• [STATED EXERCISE] Please list each line in the rows below that contains the string "pixels".

• [RECORDS SHOWN]

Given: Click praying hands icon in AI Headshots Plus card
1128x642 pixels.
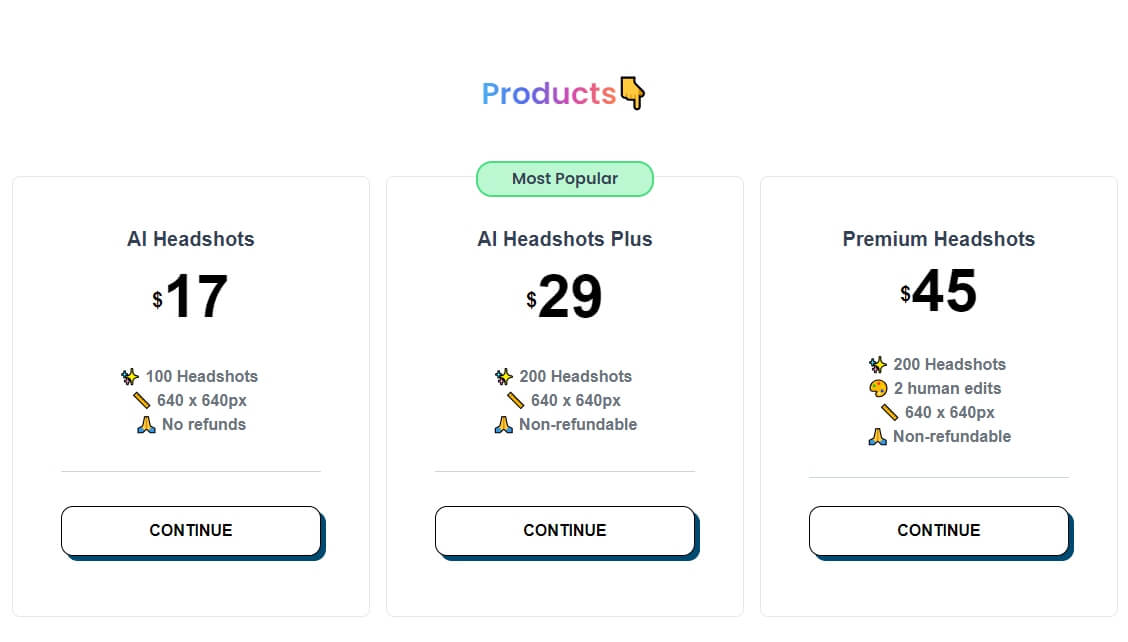Looking at the screenshot, I should [504, 425].
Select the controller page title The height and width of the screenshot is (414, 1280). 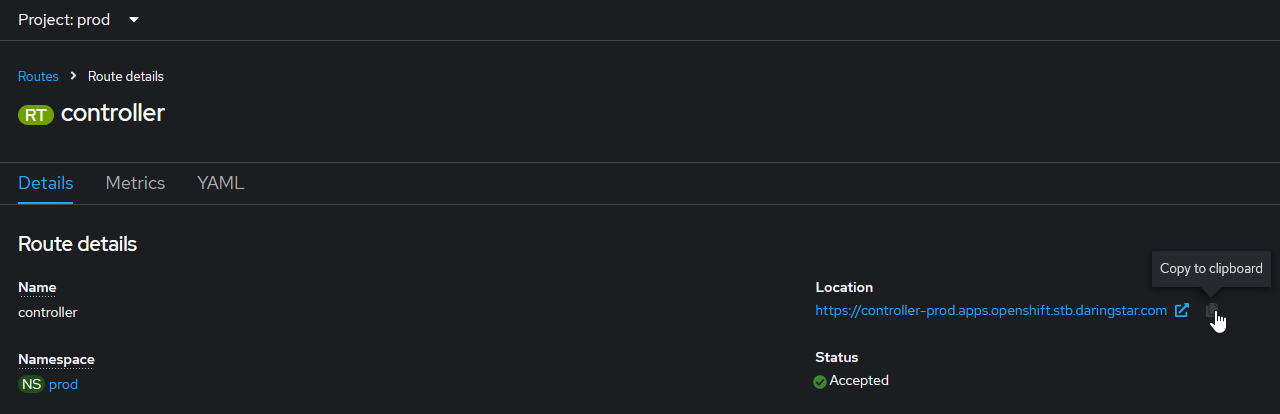(x=112, y=113)
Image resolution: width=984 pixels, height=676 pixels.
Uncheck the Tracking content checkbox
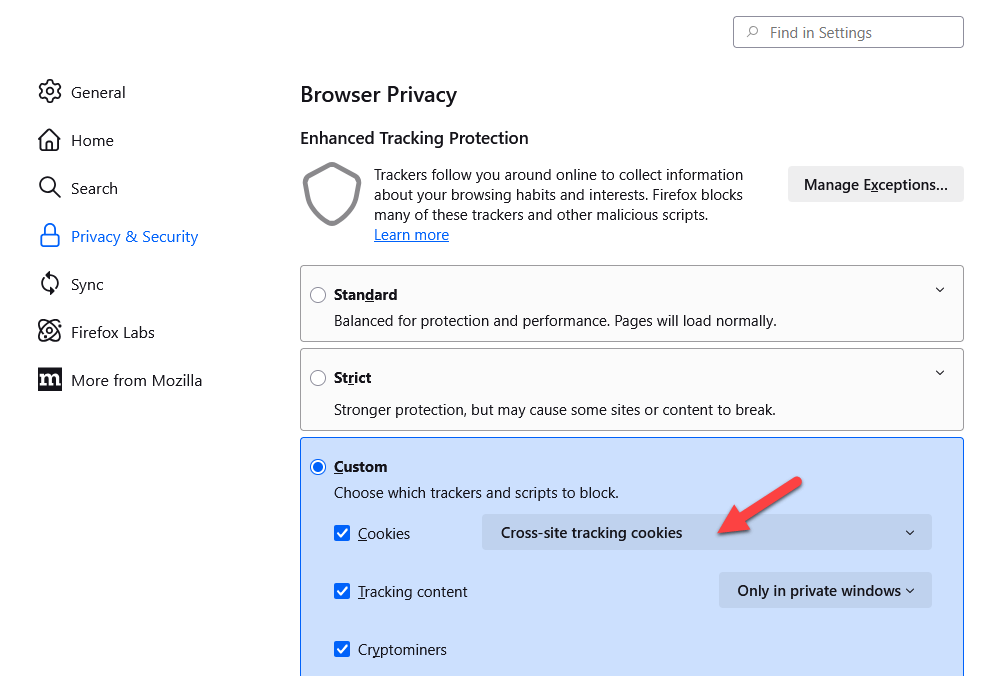click(342, 591)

• [REPLY TO THE EXERCISE]
1128x642 pixels.
Image resolution: width=984 pixels, height=676 pixels.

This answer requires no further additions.